**Exercise brief**
Repeat the part of the lines that opens with the line containing "This screenshot has width=800, height=800." and runs through the end of the records, replacing "PDF" with "CSV" and leaving everything else unchanged. Leave the pictures out of your answer.

[Start Task input]

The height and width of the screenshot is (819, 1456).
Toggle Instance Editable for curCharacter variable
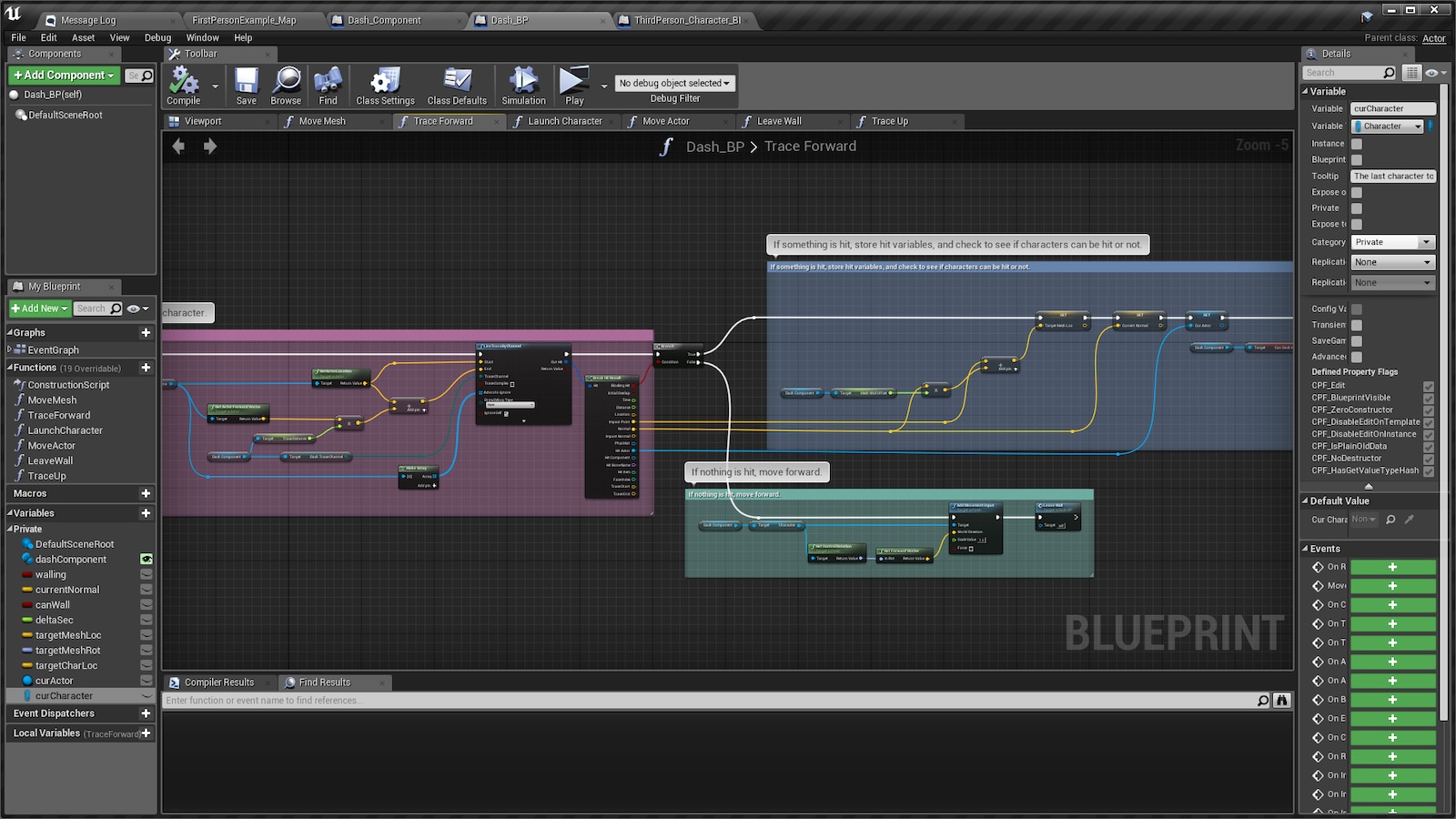[x=1357, y=143]
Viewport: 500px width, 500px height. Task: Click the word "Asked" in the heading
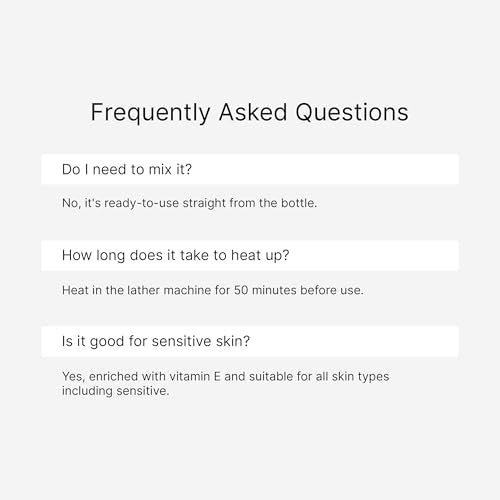coord(253,112)
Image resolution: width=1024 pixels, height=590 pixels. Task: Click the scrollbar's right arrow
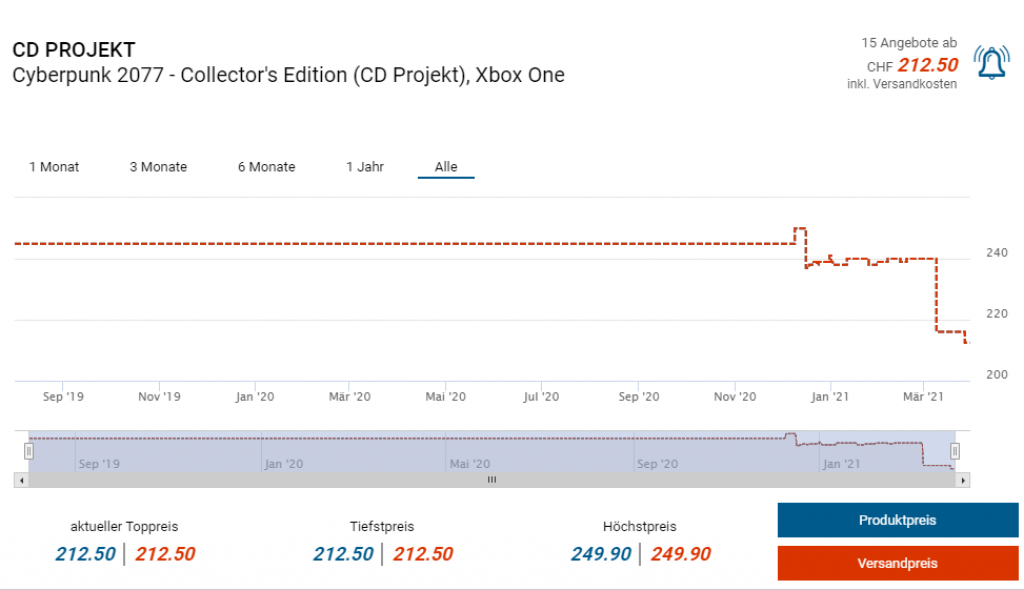tap(963, 480)
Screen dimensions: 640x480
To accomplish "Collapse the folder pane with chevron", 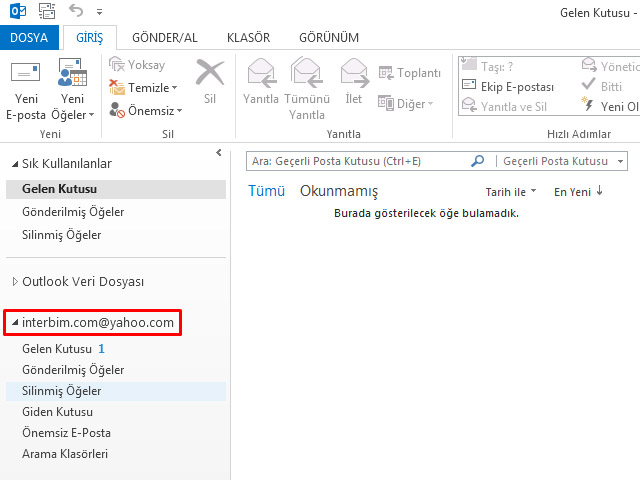I will click(x=219, y=152).
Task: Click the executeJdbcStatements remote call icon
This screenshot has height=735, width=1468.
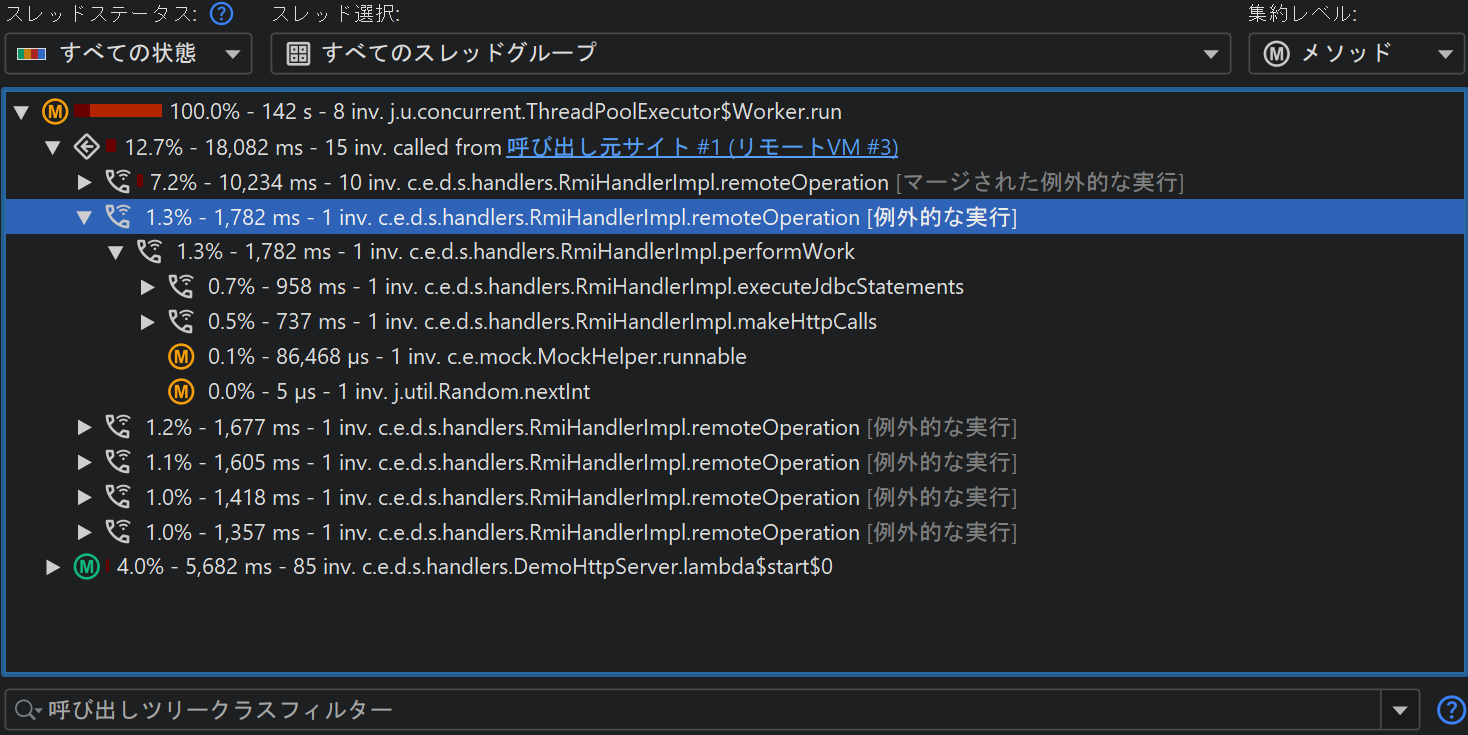Action: coord(181,287)
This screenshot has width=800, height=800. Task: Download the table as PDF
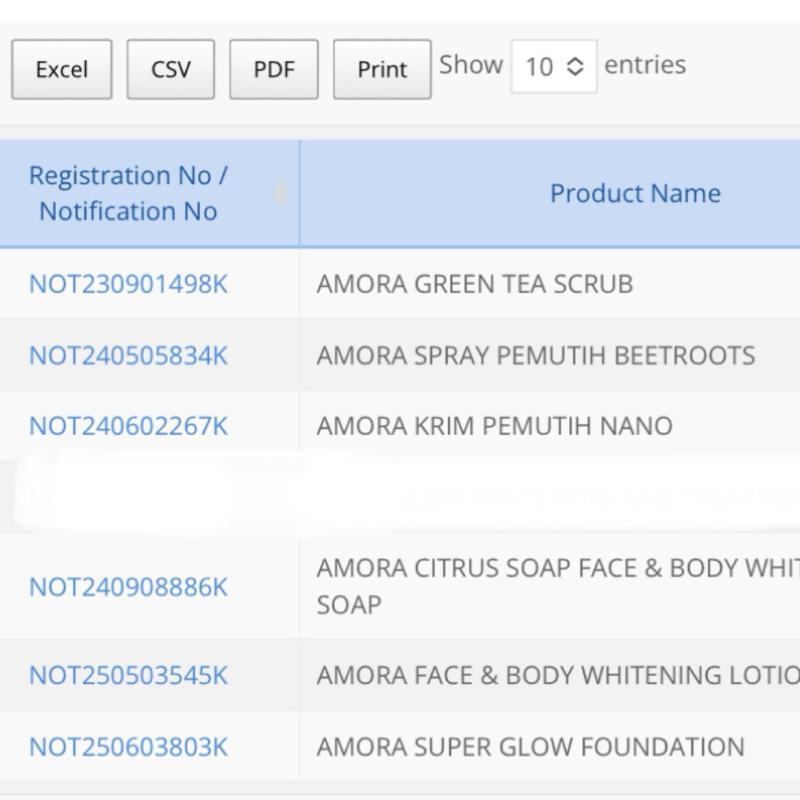click(273, 69)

[End Task input]

**Result of this exercise**
This screenshot has width=800, height=800. Task: Download the table as CSV
click(273, 69)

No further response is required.